FTX Chief Executive John J. Ray III released a report that alleged an unnamed senior lawyer assisted the crypto exchange’s founder, Sam Bankman-Fried, in misusing customer deposits, the Wall Street Journal reported. Based on the actions that the report alleges, the unnamed lawyer in the document appears to be FTX’s former chief regulatory officer, Daniel Friedberg, people familiar with the matter said. Friedberg has been cooperating with the investigation and didn’t know about the misuse of FTX customer funds, said one of the people, who is close to Friedberg. The report alleged that the lawyer and Bankman-Fried lied to banks and auditors, executed false documents, and moved between jurisdictions to avoid detection of wrongdoing. The exchange owed customers $8.7 billion at the time of its collapse, the report said.
Wintermute Trading Ltd., one of the biggest cryptocurrency market makers, was accused in a proposed class-action lawsuit of helping former Celsius Network Ltd. Chief Executive Officer Alex Mashinsky dupe investors in his now-bankrupt crypto lending firm, Bloomberg News reported. Plaintiffs who sued Mashinsky and other Celsius executives in July 2022 amended their federal lawsuit in New Jersey this week to add London-based Wintermute as a defendant, entangling another major industry player in the fallout from Celsius’s collapse. According to the lawsuit, Wintermute engaged in “wash trading” — which creates the illusion that an asset is trading far more often than it actually is — and other improper activities starting in March 2021 to inflate the value of Celsius’s native CEL token and loan products. Wintermute also played a key role in Mashinsky’s futile effort to prop up CEL in May 2022 after the collapse of the Terra and Luna tokens, the investors alleged. “This wash trading activity corrupted the CEL Token prices, as well as the reported trading volume, all in a strategic pattern to deceive investors,” lawyers for the investors said in the suit. Celsius froze all accounts on June 13, 2022, and filed for bankruptcy the next month amid a $2 trillion market crash that wiped out some of the industry’s biggest names and exposed hundreds of thousands of investors to steep losses.
Bankrupt FTX Trading Ltd. is suing to recover $700 million that the failed crypto exchange paid venture capital firm K5 Global and its principals after they provided access to celebrities and politicians, Bloomberg News reported. K5 Global founder Michael Kives and managing member Bryan Baum allegedly profited by ingratiating themselves with former FTX Chief Executive Officer Sam Bankman-Fried, who transferred vast sums from FTX to K5 and related ventures without meaningful due diligence, according to FTX’s lawsuit, filed Thursday in Delaware bankruptcy court. Bankman-Fried “was captivated” by Kives after attending a February 2022 dinner party at his house alongside guests including former politicians and a “centibillionaire CEO.” Days later, Bankman-Fried attended a Super Bowl party that included well-known celebrities, the lawsuit said.
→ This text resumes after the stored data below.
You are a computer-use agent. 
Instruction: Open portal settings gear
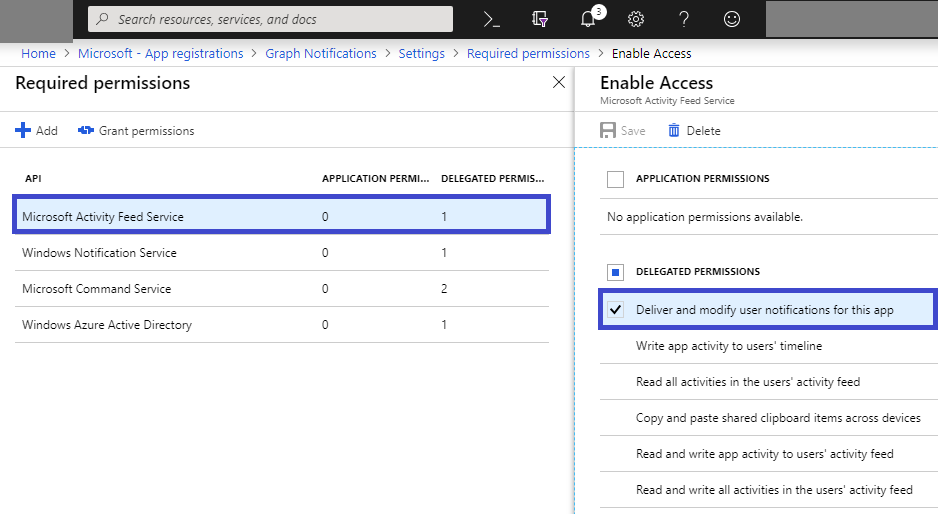point(636,19)

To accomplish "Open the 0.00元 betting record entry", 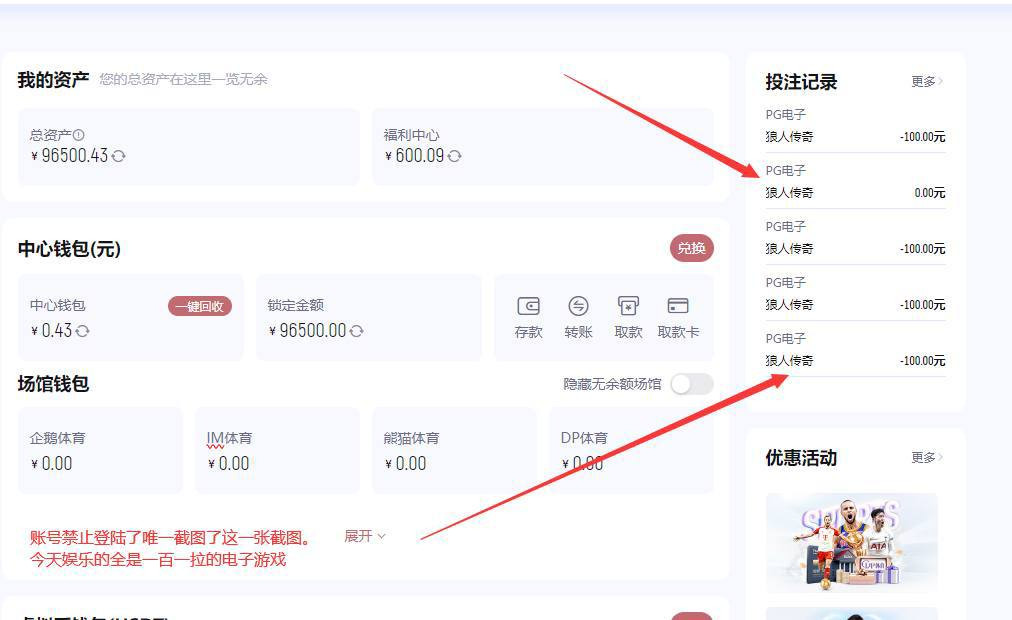I will (855, 182).
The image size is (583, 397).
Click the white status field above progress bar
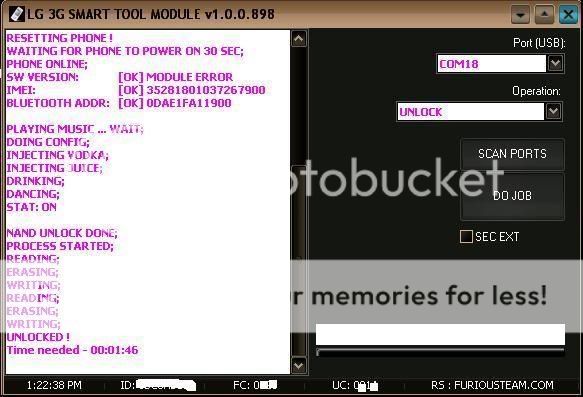(x=440, y=334)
In an internal note Bankman-Fried drafted shortly after the events, he said Kives and Baum were “something of a one-stop shop for relationships that we should utilize” and that in exchange, the pair wanted him and FTX to consider celebrity endorsements with their friends and “maybe us to invest in them or some stuff, idk.” Read more.
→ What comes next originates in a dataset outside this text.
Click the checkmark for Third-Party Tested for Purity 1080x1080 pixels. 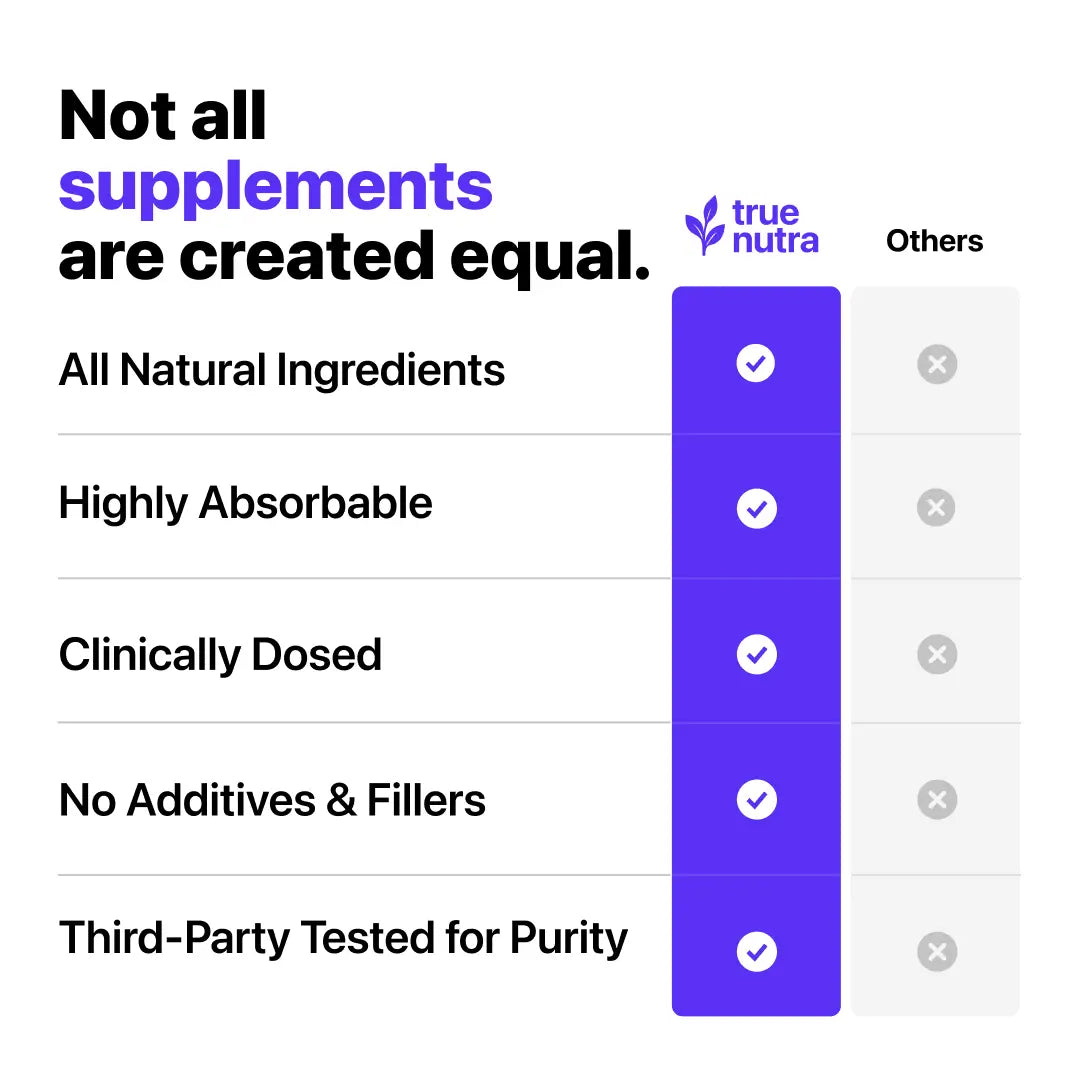point(756,952)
In related news, a group of media organizations on Friday appealed a court decision that allows collapsed crypto exchange FTX to keep customer names secret during its bankruptcy case, Reuters reported. U.S. Bankruptcy Judge John Dorsey in Wilmington, Delaware, ruled earlier this month that FTX did not have to reveal its customers' names because doing so could expose them to identity theft and other scams. Bankrupt companies are typically required to reveal the names of their creditors and the amounts of debt they hold, including those of individual customers, but U.S. bankruptcy law contains an exception for information that would create undue risk of identity theft or other injury. Bloomberg, Dow Jones & Company, the New York Times Company and the Financial Times appealed Dorsey's ruling. Their attorneys have argued that FTX is not entitled to a "novel and sweeping exception" to bankruptcy's typical disclosure requirements simply because its customers used cryptocurrency. Read more.
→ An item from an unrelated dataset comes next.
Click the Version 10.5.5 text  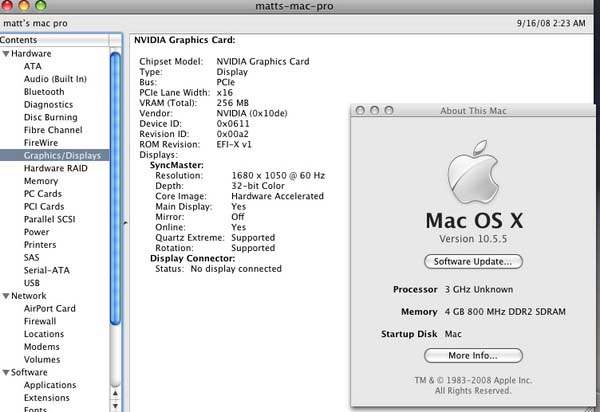tap(473, 240)

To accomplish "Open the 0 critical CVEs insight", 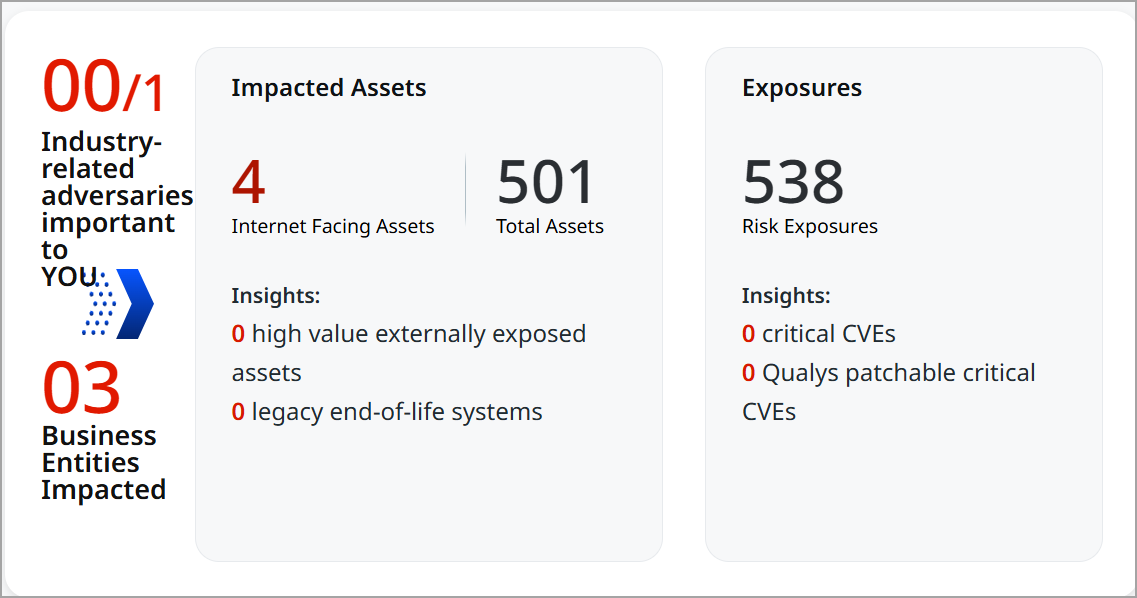I will (x=818, y=334).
The U.S. Securities and Exchange Commission has agreed to postpone the payment of a $30-million fine from bankrupt crypto lender BlockFi until creditors are paid back. The amount represents the balance of a $50-million settlement with the regulator from February 2022, CoinTelegraph.com reported. According to June 22 court filings, the SEC will forgo the amount owed by BlockFi to “maximize” and avoid delays in funds’ distribution to investors “until payment in full of all other Allowed Claims.” The document stated, “The Commission has agreed to forego participating in any distributions under the Plan or requiring any cash reserve in connection with such distributions.” In February 2022, the SEC announced actions against the crypto lending company over its failure to register its high-yield interest accounts as securities. BlockFi agreed to pay $50 million to the regulator as part of the settlement and another $50 million to 32 U.S. states filing similar complaints. According to court documents, the SEC was at the top of BlockFi creditor’s list, along with West Realm Shires Services Inc. (doing business as FTX US). BlockFi filed for chapter 11 bankruptcy protection in late November after the FTX crisis raised questions about its financial health. According to its bankruptcy filing, BlockFi had $256.9 million in liquidity at that time.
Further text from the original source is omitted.